Consegna A
Trascrivi senza modifiche le righe delle voci, tutto dalla riga che contiene "Viewport: 817px width, 479px" fino a quella che contiene "Action: [x=60, y=270]", entrambe incluse. Lascia fuori le immagini.

6 novembre 1985 Sentenza n. 5399 della Corte Suprema di Cassazione, Sez. II Civile

6 NOVEMBRE 1985

SENTENZA N° 5399/85 DELLA SUPREMA CORTE DI CASSAZIONE, SEZ. II CIVILE

 

(Omissis). – Con il primo motivo il ricorrente denunzia la «violazione degli art. 1 legge n. 554 del 1940, 392 e 232 d.P.R. n. 156 del 1973 in relazione all’art. 360 n. 3 e 5 c.p.c.» e deduce che, contrariamente a quanto ritenuto dalla corte d’appello, dalle norme citate emerge chiaramente che il diritto di appoggiare antenne, sostegni, reti aeree e qualsiasi altro impianto occorrente per la ricezione dei servizi radiotelevisivi, spettante agli abitanti, anche non proprietari, dell’immobile, è «incomprimibile» e non può pertanto essere «violato o disciplinato da alcuna delibera condominiale» nel senso che la disciplina dell’uso dei beni comuni, incontra un limite invalicabile nel divieto di menomare i diritti di ciascun condomino iteria.

Con il secondo motivo il ricorrente denunzia la «violazione dell’art. 1137 c.c. e delle norme sul condominio in genere in relazione all’art. 360 n. 3 c.p.c.» e deduce che la corte d’appello ha ritenuto soggetta all’onere d’impugnazione la delibera che ha vietato l’installazione dell’antenna, senza considerare che «ciò comporterebbe una grave disparità di trattamento rispetto agli abitanti nell’immobile a titolo diverso dalla proprietà, nel senso che questi ultimi «possono proporre, senza limiti di tempo una domanda di accertamento del loro diritto o di condanna nei confronti del condominio, mentre al condomino sarebbe invece consentito soltanto, d’impugnare la delibera entro trenta giorni».

Consegna B
Restituisci alla lettera il passo della sentenza, tutto da "SENTENZA N° 5399/85" fino a "ciascun condomino iteria.".

Dati dell'esercizio
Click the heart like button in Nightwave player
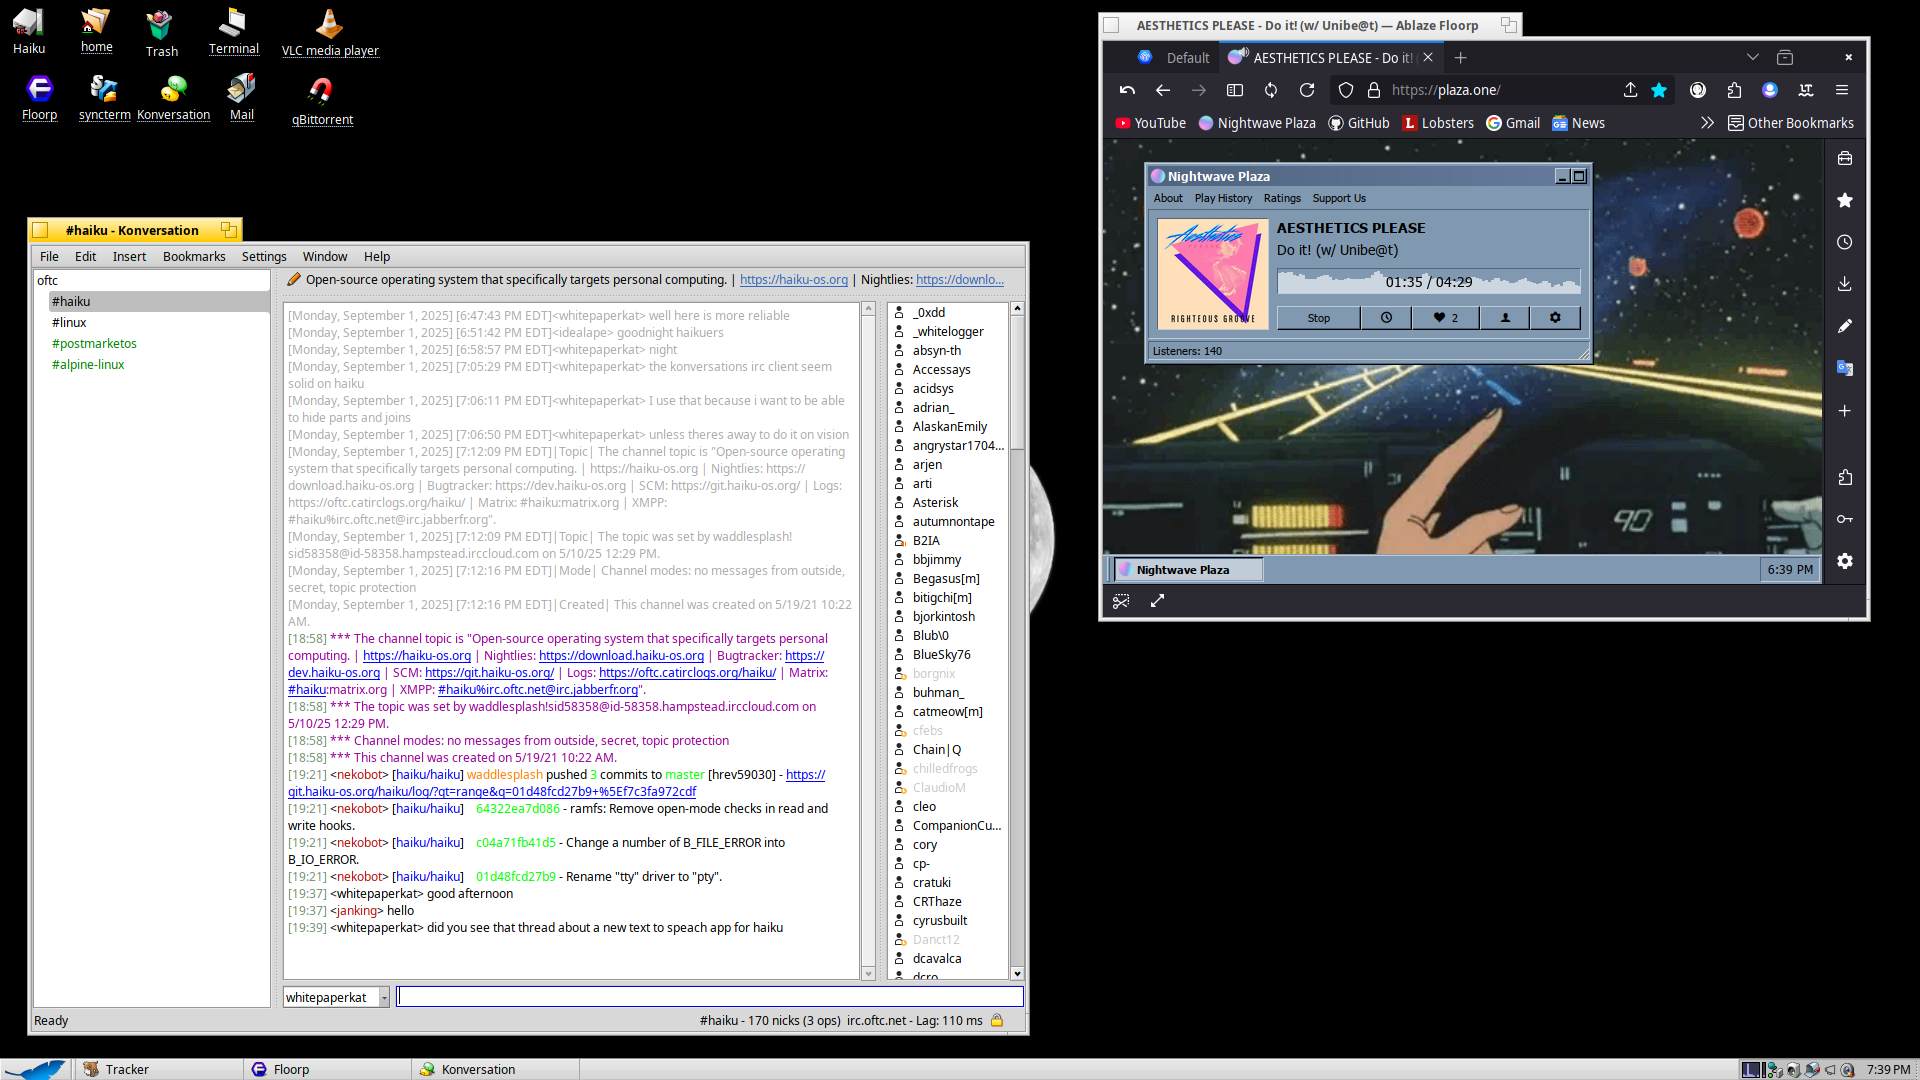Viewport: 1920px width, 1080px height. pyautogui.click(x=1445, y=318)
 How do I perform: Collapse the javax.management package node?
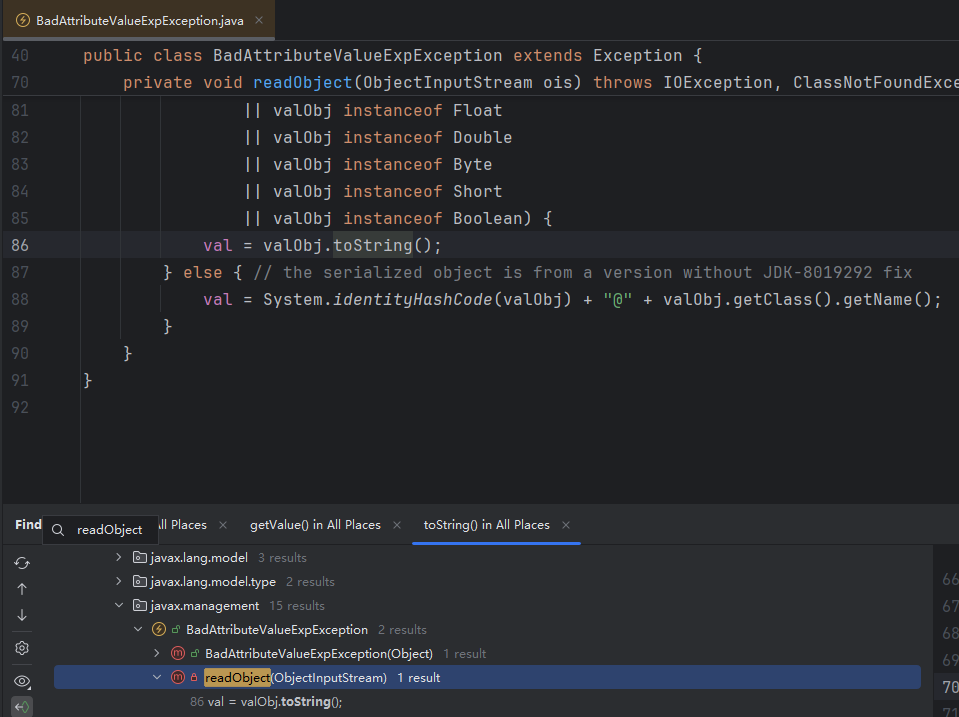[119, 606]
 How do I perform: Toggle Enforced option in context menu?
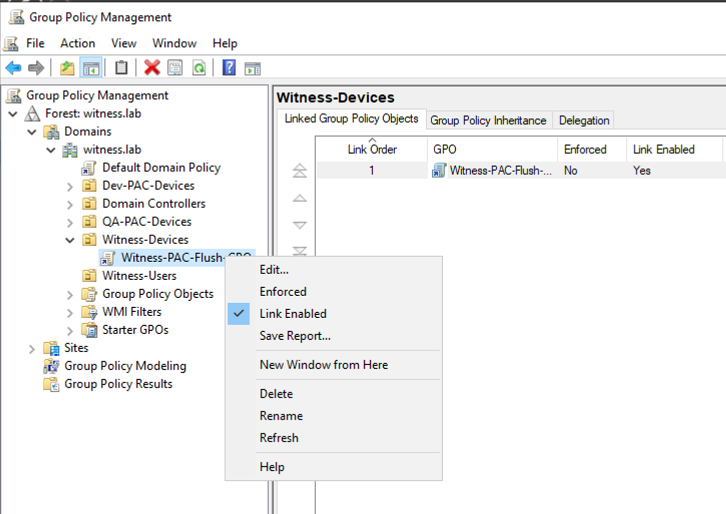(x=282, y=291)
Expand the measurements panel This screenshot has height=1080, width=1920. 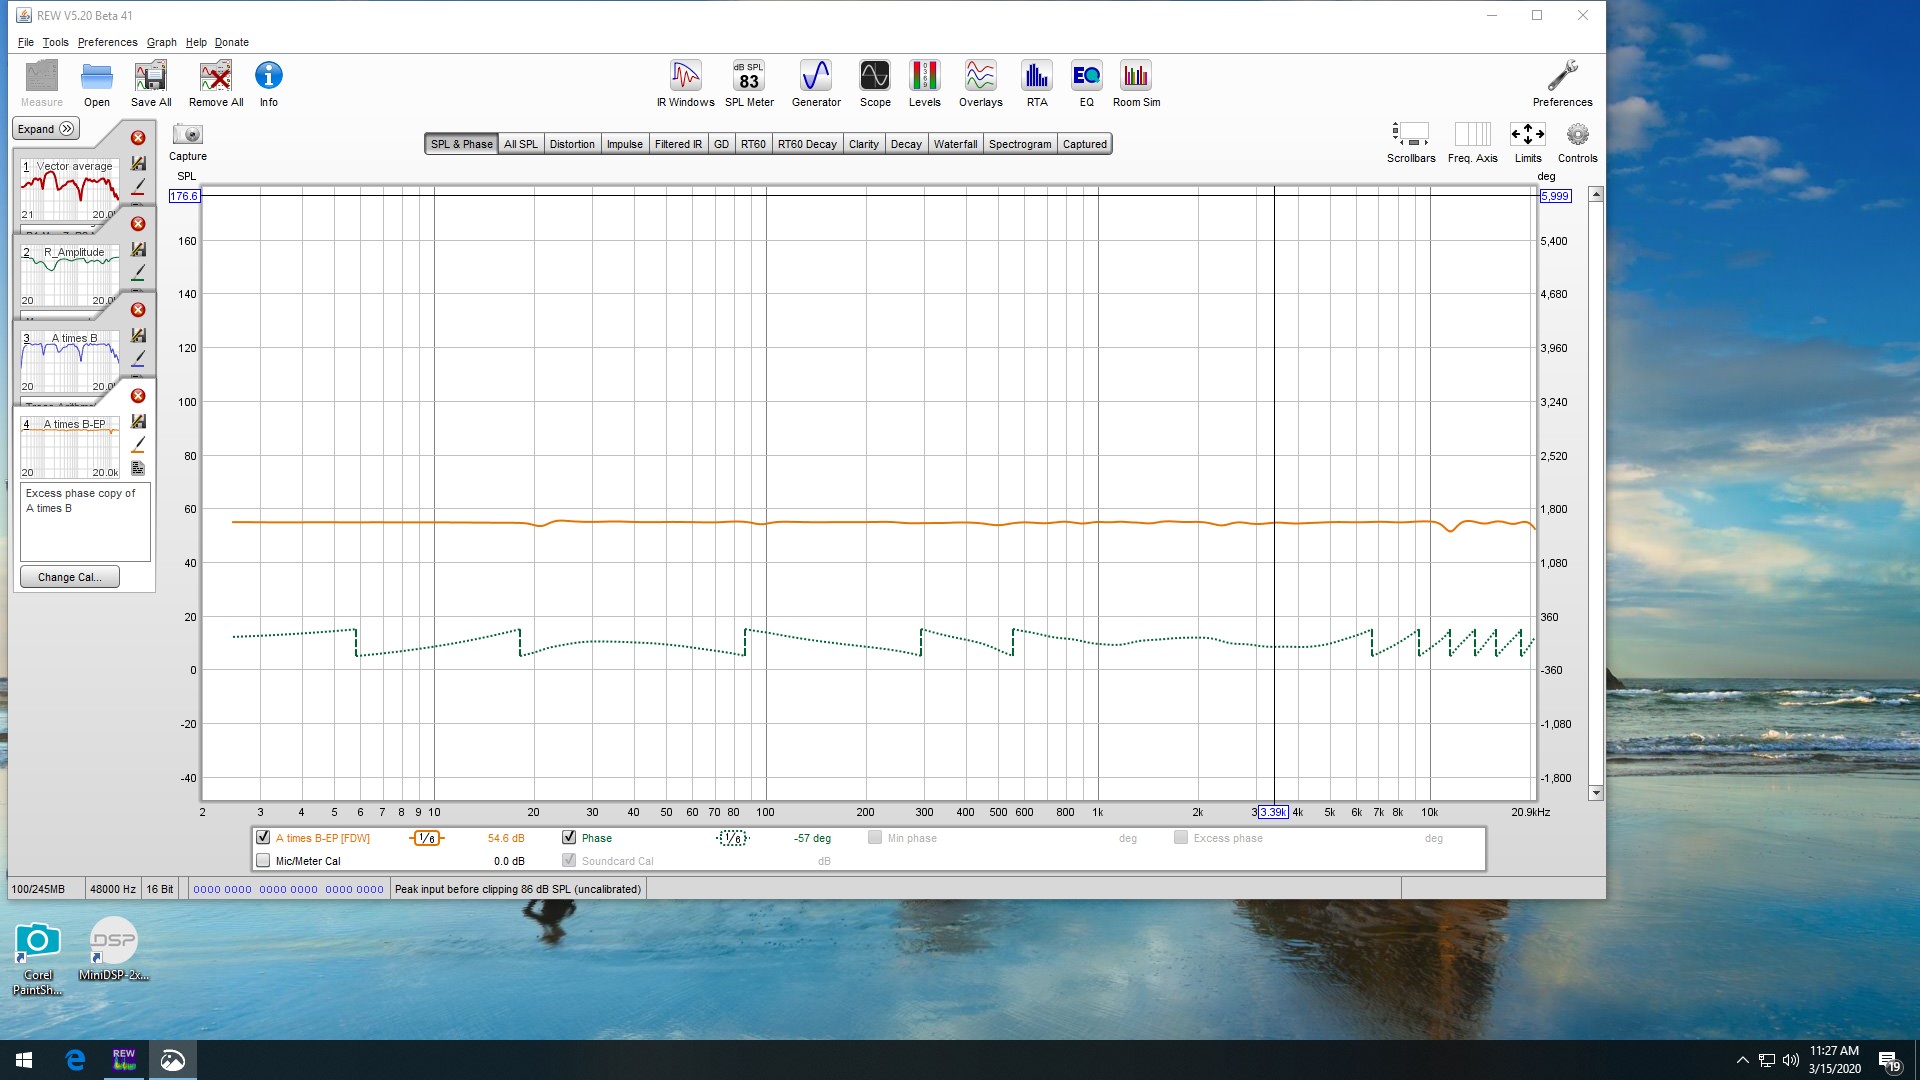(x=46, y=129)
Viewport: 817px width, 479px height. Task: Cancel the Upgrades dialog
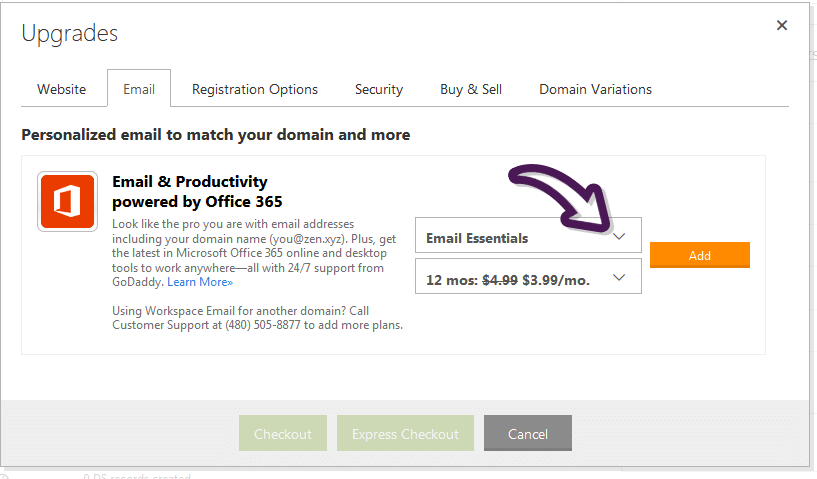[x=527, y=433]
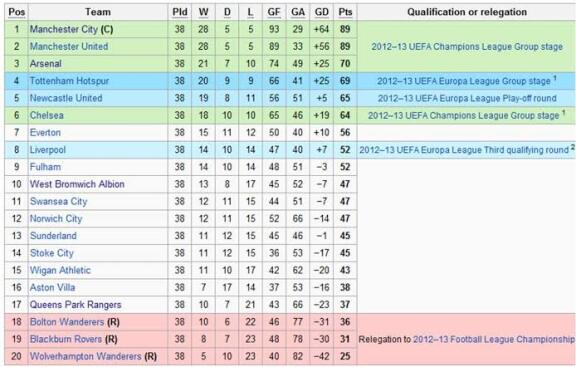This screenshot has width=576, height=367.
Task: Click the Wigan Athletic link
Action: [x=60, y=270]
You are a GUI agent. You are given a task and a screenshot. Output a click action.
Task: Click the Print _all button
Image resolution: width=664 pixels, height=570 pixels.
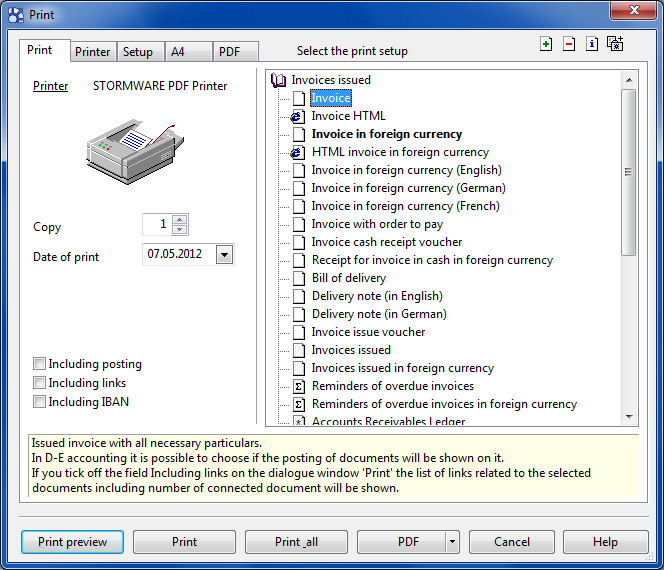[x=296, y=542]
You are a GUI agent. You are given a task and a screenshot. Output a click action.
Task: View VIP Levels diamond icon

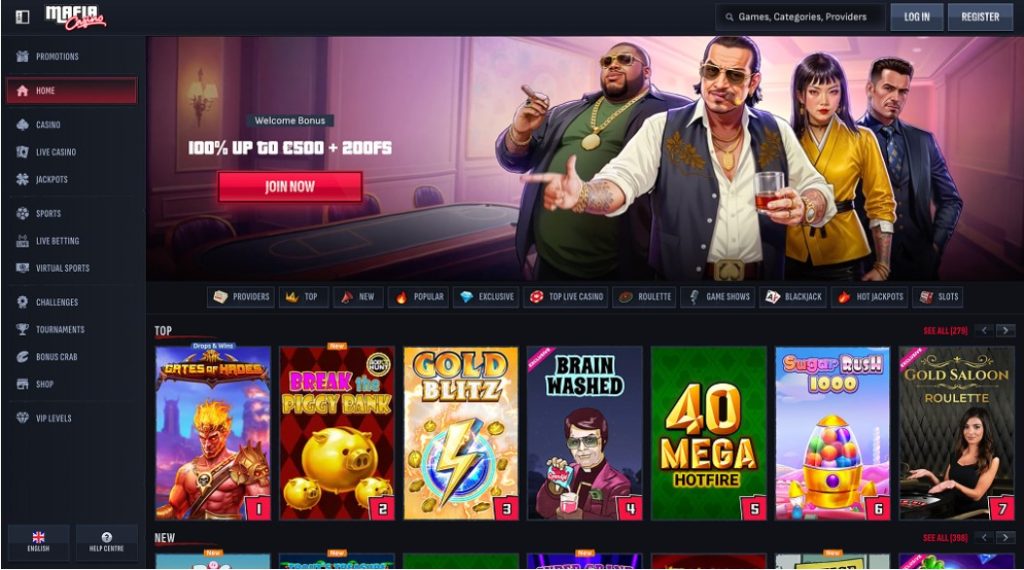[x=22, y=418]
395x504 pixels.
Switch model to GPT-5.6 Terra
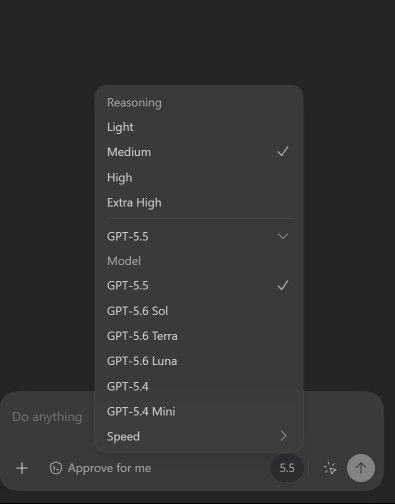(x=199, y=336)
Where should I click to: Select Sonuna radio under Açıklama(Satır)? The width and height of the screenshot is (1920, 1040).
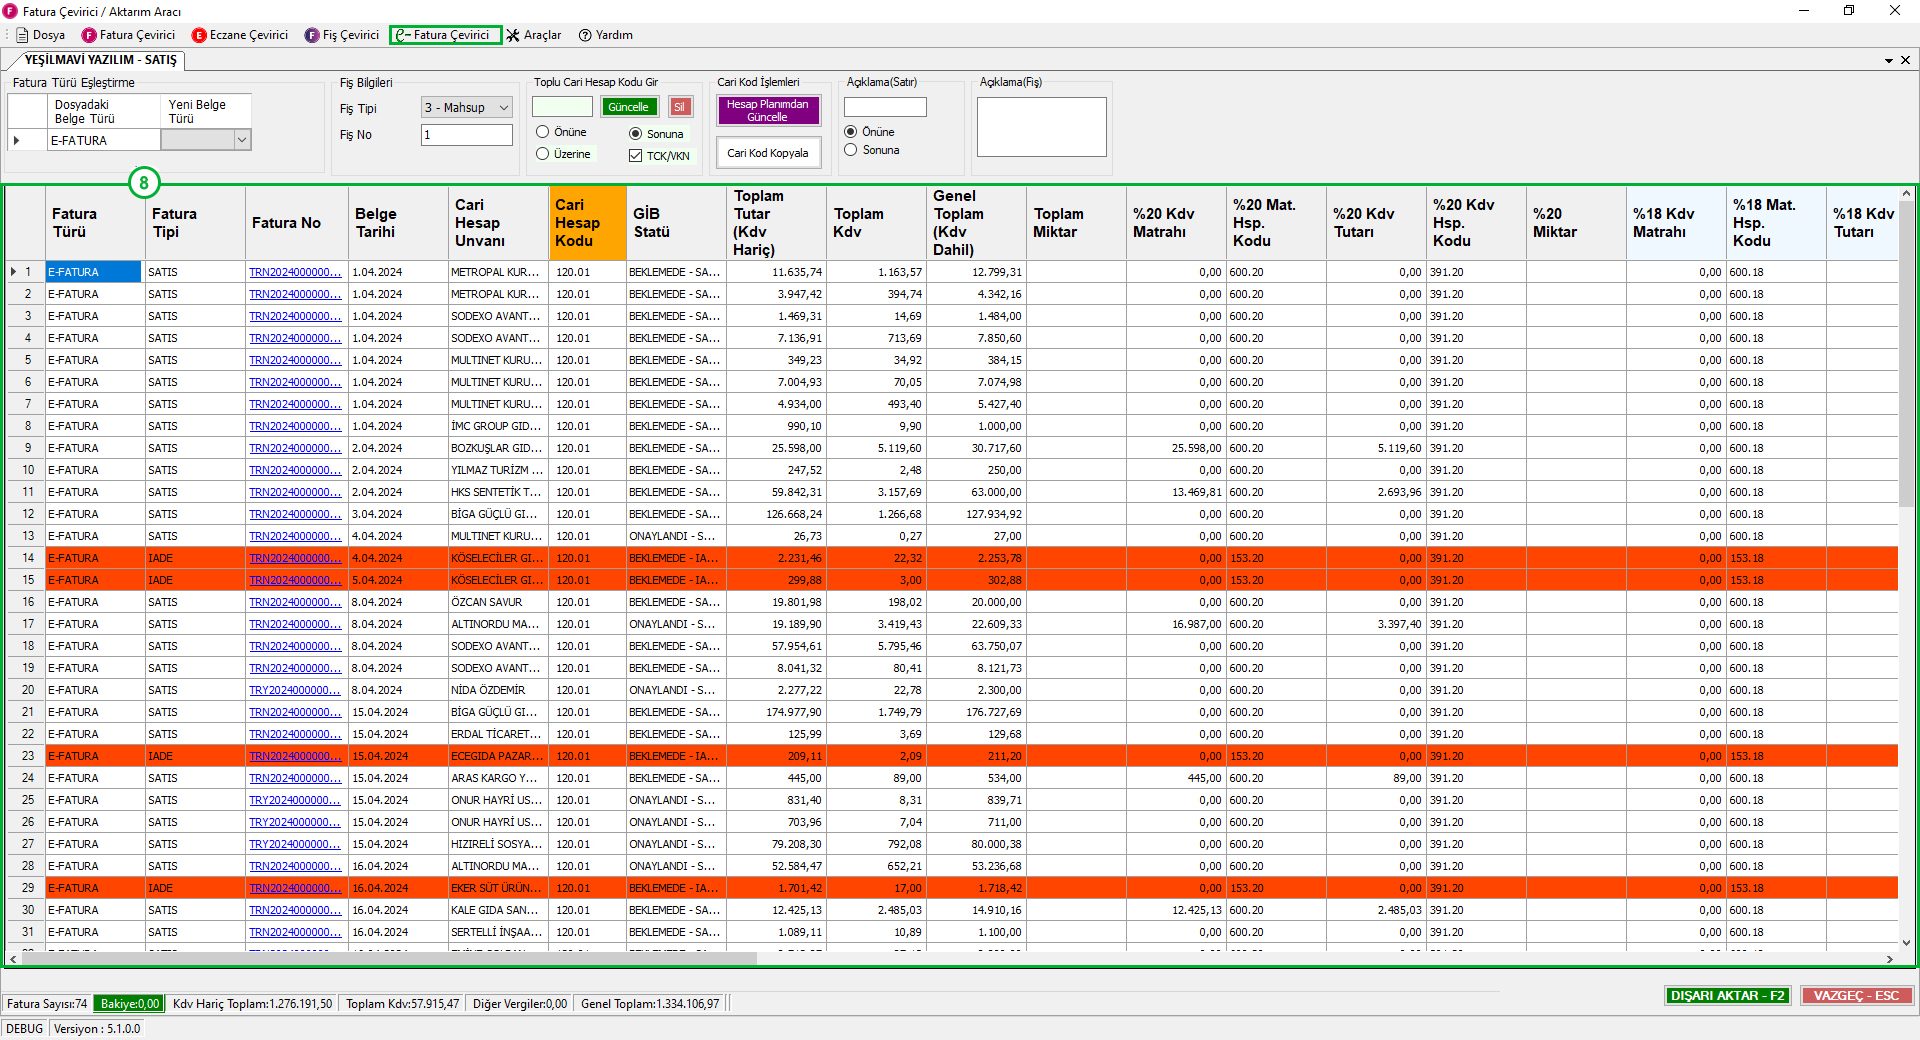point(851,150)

Soluzione A
Viewport: 817px width, 479px height. Task: Cancel the Upgrades dialog
[x=527, y=433]
This screenshot has width=576, height=367.
Task: Click the Wigan Athletic link
Action: [x=60, y=270]

Soluzione B
SENTENZA N° 5399/85 DELLA SUPREMA CORTE DI CASSAZIONE, SEZ. II CIVILE

 

(Omissis). – Con il primo motivo il ricorrente denunzia la «violazione degli art. 1 legge n. 554 del 1940, 392 e 232 d.P.R. n. 156 del 1973 in relazione all’art. 360 n. 3 e 5 c.p.c.» e deduce che, contrariamente a quanto ritenuto dalla corte d’appello, dalle norme citate emerge chiaramente che il diritto di appoggiare antenne, sostegni, reti aeree e qualsiasi altro impianto occorrente per la ricezione dei servizi radiotelevisivi, spettante agli abitanti, anche non proprietari, dell’immobile, è «incomprimibile» e non può pertanto essere «violato o disciplinato da alcuna delibera condominiale» nel senso che la disciplina dell’uso dei beni comuni, incontra un limite invalicabile nel divieto di menomare i diritti di ciascun condomino iteria.